Esenyurt Belediye Başkanı Prof. Dr. Ahmet Özer’in uyduruk gerekçelerle keyfi bir şekilde tutuklanıp yerine apar topar kayyım atanması seçmen iradesine yönelik siyasi bir darbedir. AKP-MHP iktidarı, siyasi arenayı kendi çıkarları doğrultusunda yeniden düzenlemek için Kent Uzlaşısı’yla bir yerel yönetimde hayata geçen iş birliğini “terör” retoriğiyle kriminalize etmeye çalışmaktadır.

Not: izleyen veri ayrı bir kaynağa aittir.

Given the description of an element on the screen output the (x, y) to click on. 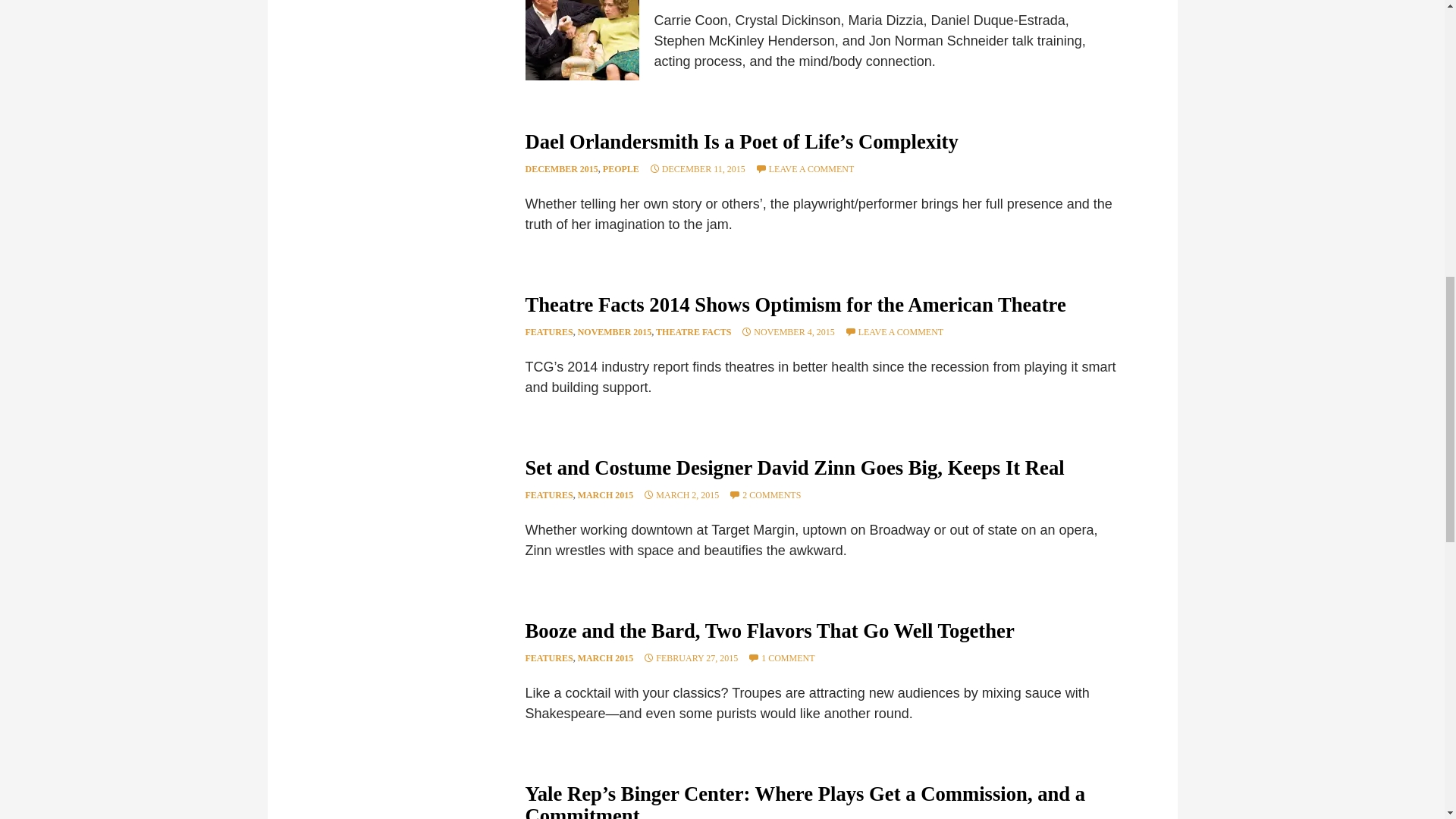
View all posts in December 2015 (560, 168)
An Actor Prepares: 6 Performers Detail Their Processes (581, 40)
View all posts in People (620, 168)
View all posts in Features (548, 331)
View all posts in November 2015 (615, 331)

Barışı, demokrasiyi, hukukun üstünlüğünü savunanlar en temel demokratik hakların gasp edilerek toplumun mevcut rejimin keyfi uygulamalarına mahkûm edilmesine karşı durmalı; seçilmiş belediye başkanlarına ve siyasi temsilcilerine sahip çıkmalıdır. Esenyurt Belediye Başkanı Ahmet Özer derhal serbest bırakılmalı ve kayyım uygulamasına tüm ülkede son verilmelidir.

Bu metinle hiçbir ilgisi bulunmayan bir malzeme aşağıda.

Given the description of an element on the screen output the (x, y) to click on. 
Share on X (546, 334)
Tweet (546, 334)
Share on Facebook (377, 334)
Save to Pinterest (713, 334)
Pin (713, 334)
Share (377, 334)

Kürt sorununun çözümünün yeniden tartışılmaya açıldığı bu dönemde Esenyurt Belediyesi’ne kayyım atanmasının olduğu kadar geçtiğimiz hafta TUSAŞ’a yapılan saldırının da toplumsal barışa ve ülkenin demokratikleştirilmesine hizmet etmediği ve bu girişimlerle barış esaslı çözümün devre dışı bırakılmaya çalışıldığı açıktır.

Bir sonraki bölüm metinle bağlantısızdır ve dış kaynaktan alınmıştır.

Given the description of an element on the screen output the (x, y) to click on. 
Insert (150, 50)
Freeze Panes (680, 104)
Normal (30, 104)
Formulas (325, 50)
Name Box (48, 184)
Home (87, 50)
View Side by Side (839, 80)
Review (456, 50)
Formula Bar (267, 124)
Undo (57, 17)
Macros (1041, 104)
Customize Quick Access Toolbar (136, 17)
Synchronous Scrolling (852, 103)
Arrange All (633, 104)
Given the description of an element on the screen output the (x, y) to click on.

Barışı içtenlikle talep edenler ve önce barış diyenler, Kürt meselesinin barışçıl çözümüne karşı çıkan her türlü girişimin karşısında konumlanmalıdır. Kürt meselesinin barış esaslı çözümü yolunda ifade ve siyaset özgürlüğü önündeki her türlü engel kaldırılmalı ve çözüme katkı sunan tüm fikirlerin ifade edileceği siyasal bir iklim yaratılmalıdır.